The Kirk o' Field building was constructed in 1912 to a design of James Bow Dunn, which imitates the late Scottish Gothic style. The front elevation centres on a curvilinear traceried window and is flanked by a short steeple with a red-tiled spire and a corbeled, battlemented parapet. From 1956, the church possessed a speaker system to play recorded bell music from the tower. This ceased during the following decade. Next door are the St Ninian's Mission buildings with a hall to the rear, which initially served as the mission church. The St Ninian's Mission buildings were designed by Robert Wilson and were opened in 1891. The former church officer's house stands on Brown Street behind the former Kirk o' Field building.

At the 2019–2022 refurbishment by Konishi Gaffney Architects, a three-storey reception space was constructed in the gap between the Kirk o' Field and St Ninian's buildings. The reception, with glass-fronted door, is faced in terrazzo and acetylated wood with the former textured in a pattern "inspired by an unravelled doric column". The reception's interior includes a lift and a stairwell lit through a skylight.

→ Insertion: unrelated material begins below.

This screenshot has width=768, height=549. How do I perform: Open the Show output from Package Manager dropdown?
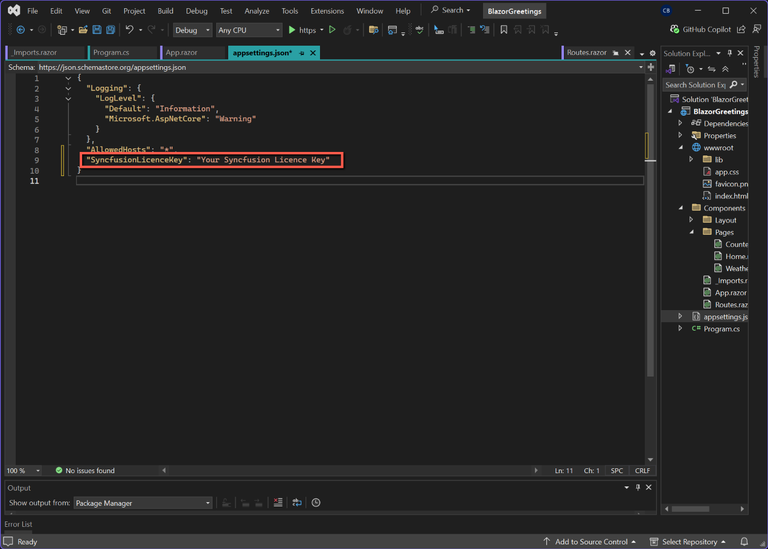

The interior is relatively plain. Prior to the 21st-century refurbishment, the pulpit stood to the north side of the chancel. On the south side stood the organ: a one-manual, nine-stop, pedal-less instrument of 1975 by Ronald Smith. The church had previously possessed an electric organ since 1956, when the church's first organ broke down. On the rear wall, there was, prior to the refurbishment, a plaque celebrating the Deaconesses of the Church of Scotland and another in memory of Archibald Charteris. The latter was cast by the Montacutelli Brothers of Paris incorporates a relief bust of Charteris by Phyllis Archibald. The interior retains its wooden wagon roof and masonry details; though the west gallery was removed in the 21st-century alterations, as was the vestibule ceiling with its "Lorimerian vine enrichment in plaster".

At the 2019–2022 refurbishment, the floor and window margins of the Kirk o' Field vestibule were lowered to street level. This created a landing, which opens to the former sanctuary (Binks Hall) above and to the former Harry Miller Hall below. On the first floor, in the space formerly occupied by the gallery at the west end of the sanctuary, a "Sacred Space", known as the Sanctuary, was created. A screen of soundproof glass and plywood fins separates it from the Binks Hall while allowing the flow of natural light. The former Harry Miller Hall beneath the sanctuary was partitioned into smaller rooms by glass walls.